* [What is being asked]:
The answer is to be all of the data below, reproduced exactly.
================
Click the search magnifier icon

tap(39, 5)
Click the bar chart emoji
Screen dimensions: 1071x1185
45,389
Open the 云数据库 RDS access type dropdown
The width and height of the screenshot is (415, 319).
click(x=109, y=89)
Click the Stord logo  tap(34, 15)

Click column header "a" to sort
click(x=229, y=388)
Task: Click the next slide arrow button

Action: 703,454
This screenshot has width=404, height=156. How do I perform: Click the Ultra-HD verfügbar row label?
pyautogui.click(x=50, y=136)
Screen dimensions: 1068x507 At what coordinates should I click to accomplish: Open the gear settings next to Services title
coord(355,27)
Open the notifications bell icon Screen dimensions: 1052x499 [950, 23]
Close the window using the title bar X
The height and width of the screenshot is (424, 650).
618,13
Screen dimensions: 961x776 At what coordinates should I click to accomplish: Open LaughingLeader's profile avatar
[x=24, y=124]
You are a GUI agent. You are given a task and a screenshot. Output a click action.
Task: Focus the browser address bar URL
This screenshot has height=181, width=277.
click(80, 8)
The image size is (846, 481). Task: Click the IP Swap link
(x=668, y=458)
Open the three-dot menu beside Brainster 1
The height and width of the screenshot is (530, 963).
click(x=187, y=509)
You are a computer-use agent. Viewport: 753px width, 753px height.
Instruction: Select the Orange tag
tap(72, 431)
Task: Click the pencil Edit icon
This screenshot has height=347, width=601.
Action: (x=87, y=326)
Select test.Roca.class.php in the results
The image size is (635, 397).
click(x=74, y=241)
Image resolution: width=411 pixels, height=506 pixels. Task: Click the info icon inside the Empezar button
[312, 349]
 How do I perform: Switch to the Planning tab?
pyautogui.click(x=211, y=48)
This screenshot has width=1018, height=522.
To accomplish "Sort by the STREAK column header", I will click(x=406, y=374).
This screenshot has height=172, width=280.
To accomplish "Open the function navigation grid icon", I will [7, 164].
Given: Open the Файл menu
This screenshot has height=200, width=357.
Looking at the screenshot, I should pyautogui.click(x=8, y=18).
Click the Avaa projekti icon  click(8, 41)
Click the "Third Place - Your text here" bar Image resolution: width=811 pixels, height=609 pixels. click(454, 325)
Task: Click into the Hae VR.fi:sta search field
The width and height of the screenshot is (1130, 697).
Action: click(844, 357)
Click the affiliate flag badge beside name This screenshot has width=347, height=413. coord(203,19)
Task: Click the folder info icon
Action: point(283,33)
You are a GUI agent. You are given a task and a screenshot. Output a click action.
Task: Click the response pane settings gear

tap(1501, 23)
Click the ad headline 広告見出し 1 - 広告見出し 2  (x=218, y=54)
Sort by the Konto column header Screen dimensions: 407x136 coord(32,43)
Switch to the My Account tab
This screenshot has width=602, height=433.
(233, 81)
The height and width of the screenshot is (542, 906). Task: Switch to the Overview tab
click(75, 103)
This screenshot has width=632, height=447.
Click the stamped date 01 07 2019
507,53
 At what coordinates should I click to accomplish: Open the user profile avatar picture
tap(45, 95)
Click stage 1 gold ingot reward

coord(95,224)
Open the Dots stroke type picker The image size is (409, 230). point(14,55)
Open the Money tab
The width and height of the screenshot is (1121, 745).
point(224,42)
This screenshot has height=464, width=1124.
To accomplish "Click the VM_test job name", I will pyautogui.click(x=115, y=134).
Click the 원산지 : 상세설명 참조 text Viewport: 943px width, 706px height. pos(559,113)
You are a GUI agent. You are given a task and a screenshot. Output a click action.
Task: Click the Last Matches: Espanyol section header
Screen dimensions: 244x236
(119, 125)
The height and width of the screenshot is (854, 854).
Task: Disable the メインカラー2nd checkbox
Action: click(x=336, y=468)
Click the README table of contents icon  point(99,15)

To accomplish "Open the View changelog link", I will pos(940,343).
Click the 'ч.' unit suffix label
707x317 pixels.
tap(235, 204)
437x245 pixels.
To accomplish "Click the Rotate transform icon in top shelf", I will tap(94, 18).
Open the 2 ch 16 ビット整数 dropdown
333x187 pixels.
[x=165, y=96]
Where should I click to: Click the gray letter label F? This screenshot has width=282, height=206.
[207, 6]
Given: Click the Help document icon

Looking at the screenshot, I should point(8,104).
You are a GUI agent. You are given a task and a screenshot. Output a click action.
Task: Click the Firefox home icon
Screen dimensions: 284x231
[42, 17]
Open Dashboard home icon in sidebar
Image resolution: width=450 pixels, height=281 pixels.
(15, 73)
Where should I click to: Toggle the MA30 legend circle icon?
================
* [Result for this task]:
Click the search magnifier icon

tap(39, 5)
Click the bar chart emoji
Screen dimensions: 1071x1185
45,389
Open the 云数据库 RDS access type dropdown
The width and height of the screenshot is (415, 319).
click(x=109, y=89)
Click the Stord logo  tap(34, 15)

Click column header "a" to sort
click(x=229, y=388)
Task: Click the next slide arrow button

Action: 703,454
This screenshot has width=404, height=156. How do I perform: Click the Ultra-HD verfügbar row label?
pyautogui.click(x=50, y=136)
Screen dimensions: 1068x507 At what coordinates should I click to accomplish: Open the gear settings next to Services title
coord(355,27)
Open the notifications bell icon Screen dimensions: 1052x499 [950, 23]
Close the window using the title bar X
The height and width of the screenshot is (424, 650).
618,13
Screen dimensions: 961x776 At what coordinates should I click to accomplish: Open LaughingLeader's profile avatar
[x=24, y=124]
You are a GUI agent. You are given a task and a screenshot. Output a click action.
Task: Focus the browser address bar URL
This screenshot has height=181, width=277.
click(80, 8)
The image size is (846, 481). Task: Click the IP Swap link
(x=668, y=458)
Open the three-dot menu beside Brainster 1
The height and width of the screenshot is (530, 963).
click(x=187, y=509)
You are a computer-use agent. Viewport: 753px width, 753px height.
Instruction: Select the Orange tag
tap(72, 431)
Task: Click the pencil Edit icon
This screenshot has height=347, width=601.
Action: (x=87, y=326)
Select test.Roca.class.php in the results
The image size is (635, 397).
click(x=74, y=241)
Image resolution: width=411 pixels, height=506 pixels. Task: Click the info icon inside the Empezar button
[312, 349]
 How do I perform: Switch to the Planning tab?
pyautogui.click(x=211, y=48)
This screenshot has width=1018, height=522.
To accomplish "Sort by the STREAK column header", I will click(x=406, y=374).
This screenshot has height=172, width=280.
To accomplish "Open the function navigation grid icon", I will [7, 164].
Given: Open the Файл menu
This screenshot has height=200, width=357.
Looking at the screenshot, I should pyautogui.click(x=8, y=18).
Click the Avaa projekti icon  click(8, 41)
Click the "Third Place - Your text here" bar Image resolution: width=811 pixels, height=609 pixels. click(454, 325)
Task: Click into the Hae VR.fi:sta search field
The width and height of the screenshot is (1130, 697).
Action: click(844, 357)
Click the affiliate flag badge beside name This screenshot has width=347, height=413. coord(203,19)
Task: Click the folder info icon
Action: point(283,33)
You are a GUI agent. You are given a task and a screenshot. Output a click action.
Task: Click the response pane settings gear

tap(1501, 23)
Click the ad headline 広告見出し 1 - 広告見出し 2  (x=218, y=54)
Sort by the Konto column header Screen dimensions: 407x136 coord(32,43)
Switch to the My Account tab
This screenshot has width=602, height=433.
(233, 81)
The height and width of the screenshot is (542, 906). Task: Switch to the Overview tab
click(75, 103)
This screenshot has width=632, height=447.
Click the stamped date 01 07 2019
507,53
 At what coordinates should I click to accomplish: Open the user profile avatar picture
tap(45, 95)
Click stage 1 gold ingot reward

coord(95,224)
Open the Dots stroke type picker The image size is (409, 230). point(14,55)
Open the Money tab
The width and height of the screenshot is (1121, 745).
point(224,42)
This screenshot has height=464, width=1124.
To accomplish "Click the VM_test job name", I will pyautogui.click(x=115, y=134).
Click the 원산지 : 상세설명 참조 text Viewport: 943px width, 706px height. pos(559,113)
You are a GUI agent. You are given a task and a screenshot. Output a click action.
Task: Click the Last Matches: Espanyol section header
Screen dimensions: 244x236
(119, 125)
The height and width of the screenshot is (854, 854).
Task: Disable the メインカラー2nd checkbox
Action: click(x=336, y=468)
Click the README table of contents icon  point(99,15)

To accomplish "Open the View changelog link", I will pos(940,343).
Click the 'ч.' unit suffix label
707x317 pixels.
tap(235, 204)
437x245 pixels.
To accomplish "Click the Rotate transform icon in top shelf", I will tap(94, 18).
Open the 2 ch 16 ビット整数 dropdown
333x187 pixels.
[x=165, y=96]
Where should I click to: Click the gray letter label F? This screenshot has width=282, height=206.
[207, 6]
Given: Click the Help document icon

Looking at the screenshot, I should point(8,104).
You are a GUI agent. You are given a task and a screenshot. Output a click action.
Task: Click the Firefox home icon
Screen dimensions: 284x231
[42, 17]
Open Dashboard home icon in sidebar
Image resolution: width=450 pixels, height=281 pixels.
(15, 73)
Where should I click to: Toggle the MA30 legend circle icon?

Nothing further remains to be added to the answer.